The new notes carry identical terms and face value to the existing Stonepeak-Plus INFRA1 Notes, ensuring consistency for investors. Settlement is scheduled for 19 May 2026, with issuance and ASX quotation following on 20 and 21 May respectively. Trading of existing INFRA1 Notes resumed promptly after the placement announcement, reflecting market confidence in the transaction.
Continuing a Series of Capital Raises Amid Market Uncertainty
This placement builds on Stonepeak-Plus Infra Debt's recent capital raising activities, including a tranche 2 placement just a day earlier targeting between A$50 million and A$100 million at a floating rate of BBSW plus 3.25%. That raise aimed to broaden the investor base and diversify the portfolio amid geopolitical and market risks, a theme that continues to shape the group's funding approach. The current A$100 million raise further strengthens the company's financial flexibility to pursue its infrastructure debt investment mandate.
Managed by Stonepeak-Plus Infra Debt Management, the proceeds will be deployed according to the investment strategy outlined in the November 2025 prospectus, focusing primarily on infrastructure-related credit obligations with secondary exposure to diversifying debt assets such as asset-backed finance and corporate credit. The strategy aims to balance income generation with risk diversification, a critical consideration given the ongoing global uncertainties affecting credit markets.
Investor Considerations and Market Impact
While the placement was non-underwritten, commitments were secured swiftly, indicating strong demand within sophisticated and professional investor circles. The new notes' identical terms to the existing series provide continuity and ease of integration into investor portfolios. However, the announcement does not specify the timing or nature of specific investments to be made with the proceeds, leaving some uncertainty around near-term deployment and returns.

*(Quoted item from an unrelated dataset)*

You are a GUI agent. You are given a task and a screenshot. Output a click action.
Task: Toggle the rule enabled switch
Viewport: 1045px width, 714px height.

Stonepeak-Plus Infra Debt's ability to raise substantial capital in quick succession underscores its standing in the infrastructure debt market. Investors should monitor the upcoming issuance and trading of the new notes in May and look for subsequent disclosures on investment deployment and portfolio performance to gauge the impact of this capital injection on returns and risk profile.
Bottom Line?
Stonepeak-Plus Infra Debt’s latest A$100 million raise bolsters its infrastructure debt capacity but leaves deployment timing and asset specifics to watch.
Questions in the middle?
- How quickly will Stonepeak-Plus deploy the new capital into income-generating infrastructure debt assets?
- Will the terms of future INFRA1 Notes placements evolve to reflect changing market conditions or credit risk appetite?
- How might geopolitical and market uncertainties impact the performance of the underlying infrastructure debt portfolio?